THE INPUT:
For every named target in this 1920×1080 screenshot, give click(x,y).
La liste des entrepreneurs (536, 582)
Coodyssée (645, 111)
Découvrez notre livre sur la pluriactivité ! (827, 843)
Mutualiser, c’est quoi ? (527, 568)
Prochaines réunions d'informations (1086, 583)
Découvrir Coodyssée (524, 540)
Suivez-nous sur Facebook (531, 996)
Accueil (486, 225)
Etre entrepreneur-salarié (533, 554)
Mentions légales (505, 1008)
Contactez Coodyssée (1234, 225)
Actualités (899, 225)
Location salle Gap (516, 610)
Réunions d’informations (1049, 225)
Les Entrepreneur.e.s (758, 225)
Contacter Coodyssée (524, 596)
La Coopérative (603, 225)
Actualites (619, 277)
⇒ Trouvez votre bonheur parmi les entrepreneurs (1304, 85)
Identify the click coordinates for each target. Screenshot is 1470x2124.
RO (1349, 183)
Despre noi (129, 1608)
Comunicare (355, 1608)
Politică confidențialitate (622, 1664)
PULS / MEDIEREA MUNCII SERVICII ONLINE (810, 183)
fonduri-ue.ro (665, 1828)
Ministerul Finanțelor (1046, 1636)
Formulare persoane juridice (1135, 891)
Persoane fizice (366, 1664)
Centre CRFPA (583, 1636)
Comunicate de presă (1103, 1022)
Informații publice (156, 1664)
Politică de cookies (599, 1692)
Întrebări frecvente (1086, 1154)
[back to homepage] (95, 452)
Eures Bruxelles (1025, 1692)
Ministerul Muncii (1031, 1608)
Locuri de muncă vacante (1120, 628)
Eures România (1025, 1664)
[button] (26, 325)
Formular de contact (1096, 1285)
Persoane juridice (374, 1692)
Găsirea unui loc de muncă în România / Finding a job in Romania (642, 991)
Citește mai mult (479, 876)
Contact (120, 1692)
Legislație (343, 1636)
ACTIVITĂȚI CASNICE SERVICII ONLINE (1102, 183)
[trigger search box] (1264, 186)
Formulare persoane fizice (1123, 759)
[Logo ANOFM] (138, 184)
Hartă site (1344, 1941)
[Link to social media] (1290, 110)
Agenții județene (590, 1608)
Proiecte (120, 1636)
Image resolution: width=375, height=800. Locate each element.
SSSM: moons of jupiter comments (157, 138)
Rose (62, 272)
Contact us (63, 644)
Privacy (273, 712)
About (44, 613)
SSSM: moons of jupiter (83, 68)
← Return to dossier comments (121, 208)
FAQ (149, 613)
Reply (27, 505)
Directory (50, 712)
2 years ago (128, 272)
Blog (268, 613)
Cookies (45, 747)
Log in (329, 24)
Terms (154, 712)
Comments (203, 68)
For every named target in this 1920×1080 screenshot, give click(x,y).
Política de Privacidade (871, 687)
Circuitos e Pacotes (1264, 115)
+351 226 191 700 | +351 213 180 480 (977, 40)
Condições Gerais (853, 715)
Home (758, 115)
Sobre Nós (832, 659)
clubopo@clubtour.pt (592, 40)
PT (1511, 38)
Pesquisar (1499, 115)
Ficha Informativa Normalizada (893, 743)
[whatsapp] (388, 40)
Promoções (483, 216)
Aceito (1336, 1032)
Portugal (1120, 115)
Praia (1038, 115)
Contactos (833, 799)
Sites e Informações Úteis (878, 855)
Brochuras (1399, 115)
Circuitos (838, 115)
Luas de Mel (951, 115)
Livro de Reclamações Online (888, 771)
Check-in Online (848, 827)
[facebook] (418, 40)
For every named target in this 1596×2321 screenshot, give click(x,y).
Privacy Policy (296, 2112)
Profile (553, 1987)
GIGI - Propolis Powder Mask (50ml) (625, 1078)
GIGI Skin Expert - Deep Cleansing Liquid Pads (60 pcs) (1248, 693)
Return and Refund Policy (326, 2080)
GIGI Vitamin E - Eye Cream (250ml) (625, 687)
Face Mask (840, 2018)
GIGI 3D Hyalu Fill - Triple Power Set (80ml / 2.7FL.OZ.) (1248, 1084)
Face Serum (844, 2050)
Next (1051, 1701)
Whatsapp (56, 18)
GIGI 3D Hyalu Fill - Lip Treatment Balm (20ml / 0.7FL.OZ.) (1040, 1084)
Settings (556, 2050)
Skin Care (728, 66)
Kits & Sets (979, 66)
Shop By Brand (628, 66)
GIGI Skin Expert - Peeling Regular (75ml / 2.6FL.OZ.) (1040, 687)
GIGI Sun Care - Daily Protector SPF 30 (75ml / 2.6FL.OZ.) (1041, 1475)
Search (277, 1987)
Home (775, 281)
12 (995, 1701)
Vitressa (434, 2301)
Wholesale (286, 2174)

EXERCISE GOAL: Reproduce, word for word and in full, only the lines above that start at the line with "Formulare persoane fizice (1123, 759)" and run through the line with "Home (758, 115)", both ends included.

TASK RESULT:
Formulare persoane fizice (1123, 759)
[Logo ANOFM] (138, 184)
Hartă site (1344, 1941)
[Link to social media] (1290, 110)
Agenții județene (590, 1608)
Proiecte (120, 1636)
Image resolution: width=375, height=800. Locate each element.
SSSM: moons of jupiter comments (157, 138)
Rose (62, 272)
Contact us (63, 644)
Privacy (273, 712)
About (44, 613)
SSSM: moons of jupiter (83, 68)
← Return to dossier comments (121, 208)
FAQ (149, 613)
Reply (27, 505)
Directory (50, 712)
2 years ago (128, 272)
Blog (268, 613)
Cookies (45, 747)
Log in (329, 24)
Terms (154, 712)
Comments (203, 68)
For every named target in this 1920×1080 screenshot, give click(x,y).
Política de Privacidade (871, 687)
Circuitos e Pacotes (1264, 115)
+351 226 191 700 | +351 213 180 480 (977, 40)
Condições Gerais (853, 715)
Home (758, 115)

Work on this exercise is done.